If you check out the Norton forums, which I know you do, you will see that Bloodhound.Boot has only be seen when the heuristics are on the highest settings.

So I would lean towards a false positive.

 

That's the trick -- Its not really a "file" but the latest Shadow Copy that's hidden (\Device\HarddiskVolumeShadowCopy#); Nothing to submit.

 

Whew, thank you! A couple people have responded in PMs saying something similar -- At least I'm not the only one! I can live with a False Positive, but it was alarming that I didn't see anyone else with it. Now that others have experienced it, I'm a little more at ease.

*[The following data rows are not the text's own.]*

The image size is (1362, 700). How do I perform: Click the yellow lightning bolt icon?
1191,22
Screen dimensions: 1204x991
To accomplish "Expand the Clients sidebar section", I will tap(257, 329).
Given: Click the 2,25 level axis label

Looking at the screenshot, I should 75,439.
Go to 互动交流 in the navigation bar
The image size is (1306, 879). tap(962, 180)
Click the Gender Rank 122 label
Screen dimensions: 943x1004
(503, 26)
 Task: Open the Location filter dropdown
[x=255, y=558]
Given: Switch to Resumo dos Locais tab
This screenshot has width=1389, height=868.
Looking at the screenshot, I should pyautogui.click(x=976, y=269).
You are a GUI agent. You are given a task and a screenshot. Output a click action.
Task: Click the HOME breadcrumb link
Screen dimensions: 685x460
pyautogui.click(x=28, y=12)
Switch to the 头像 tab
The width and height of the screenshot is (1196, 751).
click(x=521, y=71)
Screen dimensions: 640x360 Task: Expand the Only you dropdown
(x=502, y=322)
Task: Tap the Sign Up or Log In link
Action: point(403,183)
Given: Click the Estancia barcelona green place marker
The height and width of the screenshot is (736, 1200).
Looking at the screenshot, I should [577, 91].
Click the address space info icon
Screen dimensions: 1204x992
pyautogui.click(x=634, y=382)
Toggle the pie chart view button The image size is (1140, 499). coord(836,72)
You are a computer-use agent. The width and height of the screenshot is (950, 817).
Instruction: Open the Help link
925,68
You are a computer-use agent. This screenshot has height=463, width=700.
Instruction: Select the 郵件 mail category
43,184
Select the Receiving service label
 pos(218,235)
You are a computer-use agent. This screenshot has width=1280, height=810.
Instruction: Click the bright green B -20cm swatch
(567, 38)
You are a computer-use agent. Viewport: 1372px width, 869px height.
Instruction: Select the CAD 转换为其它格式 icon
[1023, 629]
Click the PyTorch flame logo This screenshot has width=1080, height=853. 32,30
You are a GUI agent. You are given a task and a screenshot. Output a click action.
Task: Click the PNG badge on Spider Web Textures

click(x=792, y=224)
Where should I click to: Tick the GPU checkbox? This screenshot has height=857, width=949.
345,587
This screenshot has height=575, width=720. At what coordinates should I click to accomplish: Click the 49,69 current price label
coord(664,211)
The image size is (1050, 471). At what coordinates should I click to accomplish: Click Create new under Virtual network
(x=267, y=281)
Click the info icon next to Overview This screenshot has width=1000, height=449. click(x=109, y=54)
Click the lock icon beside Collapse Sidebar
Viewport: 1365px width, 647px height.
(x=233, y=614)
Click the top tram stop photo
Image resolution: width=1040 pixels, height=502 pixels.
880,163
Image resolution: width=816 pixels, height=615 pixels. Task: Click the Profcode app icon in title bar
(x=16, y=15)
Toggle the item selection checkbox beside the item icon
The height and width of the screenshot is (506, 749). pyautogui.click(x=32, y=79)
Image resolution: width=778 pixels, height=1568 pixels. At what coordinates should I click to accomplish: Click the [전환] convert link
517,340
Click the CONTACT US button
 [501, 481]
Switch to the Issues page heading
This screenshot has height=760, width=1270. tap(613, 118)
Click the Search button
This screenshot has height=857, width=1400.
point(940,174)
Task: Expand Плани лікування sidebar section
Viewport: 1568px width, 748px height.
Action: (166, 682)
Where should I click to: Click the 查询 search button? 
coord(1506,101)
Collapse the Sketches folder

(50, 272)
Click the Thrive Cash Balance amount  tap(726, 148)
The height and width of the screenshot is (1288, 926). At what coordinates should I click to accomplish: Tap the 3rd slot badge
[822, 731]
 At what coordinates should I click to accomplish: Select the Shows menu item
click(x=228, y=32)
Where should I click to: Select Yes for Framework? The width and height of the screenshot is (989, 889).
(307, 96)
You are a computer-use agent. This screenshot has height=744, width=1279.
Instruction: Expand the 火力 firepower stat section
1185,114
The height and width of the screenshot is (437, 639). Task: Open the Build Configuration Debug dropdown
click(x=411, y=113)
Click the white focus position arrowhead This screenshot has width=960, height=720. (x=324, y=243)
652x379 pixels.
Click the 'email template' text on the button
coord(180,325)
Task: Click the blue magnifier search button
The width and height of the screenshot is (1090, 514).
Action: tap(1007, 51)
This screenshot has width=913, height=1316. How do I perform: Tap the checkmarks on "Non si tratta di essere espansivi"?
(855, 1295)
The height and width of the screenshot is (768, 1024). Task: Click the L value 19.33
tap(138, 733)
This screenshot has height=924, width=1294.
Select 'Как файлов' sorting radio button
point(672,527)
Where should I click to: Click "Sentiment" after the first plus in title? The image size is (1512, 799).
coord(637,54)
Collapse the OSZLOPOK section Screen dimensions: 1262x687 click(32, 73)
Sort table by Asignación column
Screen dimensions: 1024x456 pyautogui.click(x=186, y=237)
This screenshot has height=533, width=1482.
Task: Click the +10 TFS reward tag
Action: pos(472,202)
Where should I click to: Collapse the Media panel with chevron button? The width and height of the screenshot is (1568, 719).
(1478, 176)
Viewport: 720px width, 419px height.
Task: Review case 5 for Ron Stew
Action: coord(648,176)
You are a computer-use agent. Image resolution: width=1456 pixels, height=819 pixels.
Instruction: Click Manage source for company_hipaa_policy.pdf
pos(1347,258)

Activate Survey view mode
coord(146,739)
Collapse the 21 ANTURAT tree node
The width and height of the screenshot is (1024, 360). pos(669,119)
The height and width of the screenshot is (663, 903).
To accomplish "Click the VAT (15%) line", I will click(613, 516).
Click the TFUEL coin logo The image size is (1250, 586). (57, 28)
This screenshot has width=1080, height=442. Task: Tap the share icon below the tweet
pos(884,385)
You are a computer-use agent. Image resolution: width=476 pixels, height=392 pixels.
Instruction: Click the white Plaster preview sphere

I just don't see how it could be a "real" threat as it only appears when backup is running, yet no other time during operation. It also doesn't appear in a safe mode scan. If a boot sector virus bypasses Norton, seems odd it would all of a sudden appear for a backup....

 

How bad is this problem? I was really thinking of getting a license but I dont want a product with poor self-protection. Is there any light you can throw on this country guy?

 

Here's the thread from the Norton boards:
http://community.norton.com/norton/board/message?board.id=nis_feedback&thread.id=31116

Essentially, the service can be stopped via the Services menu or a net stop command. As the poster points out, if you can do it, so can a virus. With Vista, I'd have to OK UAC rights, but its still concerning. Its being evaluated by Norton per the thread.

As for my problem, its a little disconcerting, but I do truly believe its a false positive. I think NIS 2009 is the lightest suite I've ever used, and its detection rates have been stellar.... But as I mention above, given I cannot use SONAR (doesn't work with Vista 64), I really want to keep Bloodhound heuristics turned up.